Cabergoline was developed in the 1980s. The most popular brand name for this drug is Dostinex, produced by the pharmaceutical giant Pharmacia in the United States and many other countries. Dostinex monopolized the U.S. market for cabergoline for many years, but between 2005 and 2007, the FDA approved several generic versions, including those from Barr, Ivax, and Par Pharm. Cabergoline is widely used internationally and can be found in over thirty countries. Outside the United States, the Dostinex brand still dominates, available in Argentina, Australia, Austria, Belgium, Brazil, Canada, Chile, the Czech Republic, Denmark, Finland, France, Germany, Greece, Hong Kong, Ireland, Israel, Italy, Malaysia, Mexico, the Netherlands, Norway, New Zealand, Poland, Portugal, Russia, South Africa, Singapore, Spain, Sweden, Switzerland, Turkey, the United Kingdom, and Venezuela. In addition to Dostinex, cabergoline is available under at least a dozen other brand names.


Specifications Offered:

Cabergoline is most commonly available in 500 mcg tablets.

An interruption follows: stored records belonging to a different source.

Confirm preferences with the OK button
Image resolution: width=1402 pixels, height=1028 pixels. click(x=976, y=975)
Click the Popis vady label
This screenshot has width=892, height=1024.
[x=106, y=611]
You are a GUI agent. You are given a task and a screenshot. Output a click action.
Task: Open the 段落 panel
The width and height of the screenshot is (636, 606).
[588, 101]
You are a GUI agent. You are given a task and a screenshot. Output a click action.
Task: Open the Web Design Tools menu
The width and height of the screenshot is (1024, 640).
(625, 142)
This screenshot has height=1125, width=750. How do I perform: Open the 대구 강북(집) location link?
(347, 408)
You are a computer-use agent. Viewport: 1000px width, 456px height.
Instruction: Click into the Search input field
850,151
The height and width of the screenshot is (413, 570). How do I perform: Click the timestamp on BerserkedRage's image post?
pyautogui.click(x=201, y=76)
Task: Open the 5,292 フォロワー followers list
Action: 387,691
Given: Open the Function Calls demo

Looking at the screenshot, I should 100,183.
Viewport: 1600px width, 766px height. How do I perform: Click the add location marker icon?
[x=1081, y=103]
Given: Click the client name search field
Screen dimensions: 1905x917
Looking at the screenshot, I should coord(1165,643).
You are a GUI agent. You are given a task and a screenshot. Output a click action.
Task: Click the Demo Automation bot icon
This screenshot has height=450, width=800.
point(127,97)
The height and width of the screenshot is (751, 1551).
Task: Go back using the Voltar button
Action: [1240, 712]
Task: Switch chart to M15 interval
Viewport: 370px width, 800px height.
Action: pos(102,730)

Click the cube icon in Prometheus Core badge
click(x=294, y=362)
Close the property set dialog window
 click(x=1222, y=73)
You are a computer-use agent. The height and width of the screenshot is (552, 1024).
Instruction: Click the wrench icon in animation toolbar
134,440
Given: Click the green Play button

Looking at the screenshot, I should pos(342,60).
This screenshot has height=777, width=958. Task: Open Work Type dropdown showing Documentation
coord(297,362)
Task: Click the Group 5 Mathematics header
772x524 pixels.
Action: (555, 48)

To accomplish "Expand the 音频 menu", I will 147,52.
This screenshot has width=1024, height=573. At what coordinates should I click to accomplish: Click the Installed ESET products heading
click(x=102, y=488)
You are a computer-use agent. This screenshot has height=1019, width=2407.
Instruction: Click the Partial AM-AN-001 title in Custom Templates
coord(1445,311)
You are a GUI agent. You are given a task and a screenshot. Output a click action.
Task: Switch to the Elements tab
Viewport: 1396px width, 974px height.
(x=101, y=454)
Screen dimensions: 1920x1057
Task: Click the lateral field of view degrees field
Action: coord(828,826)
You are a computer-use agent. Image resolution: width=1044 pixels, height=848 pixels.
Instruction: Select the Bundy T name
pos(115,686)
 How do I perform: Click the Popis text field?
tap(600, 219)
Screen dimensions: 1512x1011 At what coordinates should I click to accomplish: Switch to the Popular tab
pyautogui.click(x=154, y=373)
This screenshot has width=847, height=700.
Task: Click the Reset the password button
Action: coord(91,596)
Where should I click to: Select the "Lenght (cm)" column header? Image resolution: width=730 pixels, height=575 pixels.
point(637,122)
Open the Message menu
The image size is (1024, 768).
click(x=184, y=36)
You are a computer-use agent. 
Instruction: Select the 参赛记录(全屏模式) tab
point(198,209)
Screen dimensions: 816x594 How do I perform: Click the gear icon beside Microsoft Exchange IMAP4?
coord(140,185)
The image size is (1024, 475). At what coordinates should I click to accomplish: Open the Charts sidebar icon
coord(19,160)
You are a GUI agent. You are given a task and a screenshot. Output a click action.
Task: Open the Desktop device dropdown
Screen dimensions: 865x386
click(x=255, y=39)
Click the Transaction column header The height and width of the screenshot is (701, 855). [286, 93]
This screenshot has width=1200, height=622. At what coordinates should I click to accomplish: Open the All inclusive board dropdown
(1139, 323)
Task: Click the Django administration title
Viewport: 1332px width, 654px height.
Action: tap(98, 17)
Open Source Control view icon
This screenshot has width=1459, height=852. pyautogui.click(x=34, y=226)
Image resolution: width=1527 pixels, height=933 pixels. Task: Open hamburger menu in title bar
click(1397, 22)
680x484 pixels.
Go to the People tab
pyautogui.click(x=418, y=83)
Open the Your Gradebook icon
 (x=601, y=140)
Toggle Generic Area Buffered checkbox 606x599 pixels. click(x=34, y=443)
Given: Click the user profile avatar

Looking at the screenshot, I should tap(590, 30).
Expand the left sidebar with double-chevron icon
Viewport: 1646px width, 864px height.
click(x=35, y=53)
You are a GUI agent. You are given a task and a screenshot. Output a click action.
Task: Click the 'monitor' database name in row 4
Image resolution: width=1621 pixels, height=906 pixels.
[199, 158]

Structural Characteristics:

Cabergoline is an ergot derivative, chemically named as 1-[(6-allylergoline-8-yl)carbonyl]-1-[3-(dimethylamino)propyl]-3-ethylurea.


Side Effects:

The most common side effects of cabergoline include headaches, nausea, and vomiting, which occurred in 26%, 27%, and 2% of patients, respectively, during a clinical trial. Other potential side effects include (but are not limited to) constipation, dry mouth, abdominal pain, diarrhea, dizziness, fatigue, anxiety, anorexia, discomfort, depression, insomnia, hot flashes, palpitations, low blood pressure, breast pain, and acne, with nausea and headaches being the most prominent side effects. Many side effects are dose-related, further warranting the reason for starting at the lowest therapeutic dose. Prescription information does not mention death as an apparent consequence of overdose, but it does list hallucinations, low blood pressure, and nasal congestion. Note that patients who overdose may need to take measures to increase their blood pressure.


Usage Guidelines:

In medical settings, cabergoline is administered at an initial dose of 500 mcg per week to suppress prolactin secretion. This can be taken in a single dose or split into two or more doses on different days. The dose can be increased by 500 mcg weekly at monthly intervals until the desired physiological response is reached. The dose is typically maintained at 1 mg per week, although doses as high as 4.5 mg may be used in some cases. When athletes/bodybuilders use it to suppress prolactin secretion (e.g., for lactating male gynecomastia), the lower end of the therapeutic range is most commonly used. Patients typically take one dose (half a tablet) of 250 mcg twice per week. This is the dosage for the first four weeks, at which point, if necessary, the dose can be adjusted upwards to a full tablet (1 mg per week). In clinical medicine, the drug may be taken for 6 months or longer, although athletes/bodybuilders find that a 4-6 week treatment regimen is most appropriate (combined with intelligent cycling of toxic drugs).